Autor(en) / Beteiligte

• Tervonen, T A
• Belitškin, D
• Pant, S M
• Englund, J I
• Marques, E
• Ala-Hongisto, H
• Nevalaita, L
• Sihto, H
• Heikkilä, P
• Leidenius, M
• Hewitson, K
• Ramachandra, M
• Moilanen, A
• Joensuu, H
• Kovanen, P E
• Poso, A
• Klefström, J

Titel

Deregulated hepsin protease activity confers oncogenicity by concomitantly augmenting HGF/MET signalling and disrupting epithelial cohesion

Ist Teil von

• Oncogene, 2016-04, Vol.35 (14), p.1832-1846

Ort / Verlag

England: Nature Publishing Group

Erscheinungsjahr

2016

Quelle

MEDLINE

Beschreibungen/Notizen

• Hepsin belongs to a family of cell-surface serine proteases, which have sparked interest as therapeutic targets because of the accessibility of extracellular protease domain for inhibitors. Hepsin is frequently amplified and/or overexpressed in epithelial cancers, but it is not clear how enhanced hepsin expression confers a potential for oncogenicity. We show that hepsin is consistently overexpressed in more than 40% of examined breast cancers, including all major biological subtypes. The effects of doxycycline-induced hepsin overexpression were examined in mammary epithelial organoids, and we found that induced hepsin acutely downmodulates its cognate inhibitor, hepatocyte growth factor (HGF) activator inhibitor type 1 (HAI-1).
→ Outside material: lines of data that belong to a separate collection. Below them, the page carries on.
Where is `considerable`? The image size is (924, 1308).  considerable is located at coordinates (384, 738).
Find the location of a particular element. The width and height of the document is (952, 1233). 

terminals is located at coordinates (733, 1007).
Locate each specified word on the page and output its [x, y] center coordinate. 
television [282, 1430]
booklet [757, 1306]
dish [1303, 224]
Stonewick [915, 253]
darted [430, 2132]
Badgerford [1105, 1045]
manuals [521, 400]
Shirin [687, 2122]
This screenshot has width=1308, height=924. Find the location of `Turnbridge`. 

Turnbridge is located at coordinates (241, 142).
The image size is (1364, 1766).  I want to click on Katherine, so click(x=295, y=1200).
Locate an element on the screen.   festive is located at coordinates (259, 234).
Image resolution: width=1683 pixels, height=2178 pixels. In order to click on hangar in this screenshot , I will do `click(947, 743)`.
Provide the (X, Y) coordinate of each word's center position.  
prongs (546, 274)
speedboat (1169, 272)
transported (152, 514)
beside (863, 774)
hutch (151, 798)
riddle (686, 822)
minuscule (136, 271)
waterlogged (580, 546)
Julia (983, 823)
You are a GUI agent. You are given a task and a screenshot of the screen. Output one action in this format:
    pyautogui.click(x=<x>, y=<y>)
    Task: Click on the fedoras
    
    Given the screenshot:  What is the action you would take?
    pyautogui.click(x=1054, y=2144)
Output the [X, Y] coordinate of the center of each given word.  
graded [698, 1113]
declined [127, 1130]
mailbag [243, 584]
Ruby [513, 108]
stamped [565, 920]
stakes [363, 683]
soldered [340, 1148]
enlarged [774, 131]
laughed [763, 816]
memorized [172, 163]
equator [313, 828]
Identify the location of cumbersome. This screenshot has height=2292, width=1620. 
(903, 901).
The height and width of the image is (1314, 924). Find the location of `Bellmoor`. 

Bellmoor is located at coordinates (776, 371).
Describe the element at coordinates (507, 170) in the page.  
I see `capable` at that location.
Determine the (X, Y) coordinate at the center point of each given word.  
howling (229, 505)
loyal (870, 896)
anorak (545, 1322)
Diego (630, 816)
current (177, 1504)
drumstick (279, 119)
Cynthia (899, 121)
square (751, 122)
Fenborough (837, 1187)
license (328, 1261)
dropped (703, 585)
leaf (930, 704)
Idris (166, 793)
Hepsin-induced depletion of cellular HAI-1 led to a sharp increase in pericellular serine protease activity. The derepressed hepsin proteolytically activated downstream serine proteases, augmented HGF/MET signalling and caused deterioration of desmosomes and hemidesmosomes; structures important for cell cohesion and cell-basement membrane interaction. Moreover, chronic induction of hepsin considerably shortened the latency of Myc-dependent tumourigenesis in the mouse mammary gland. The serine protease and uPA system inhibitor WX-UK1, identified as a micromolar range hepsin inhibitor, prevented hepsin from augmenting HGF/MET signalling and disrupting desmosomes and hemidesmosomes. The findings suggest that the oncogenic activity of hepsin arises not only from elevated expression level but also from depletion of HAI-1, events which together trigger gain-of-function activity impacting HGF/MET signalling and epithelial cohesion. Thus, hepsin overexpression is a major oncogenic conferrer to a serine protease activity involved in breast cancer dissemination.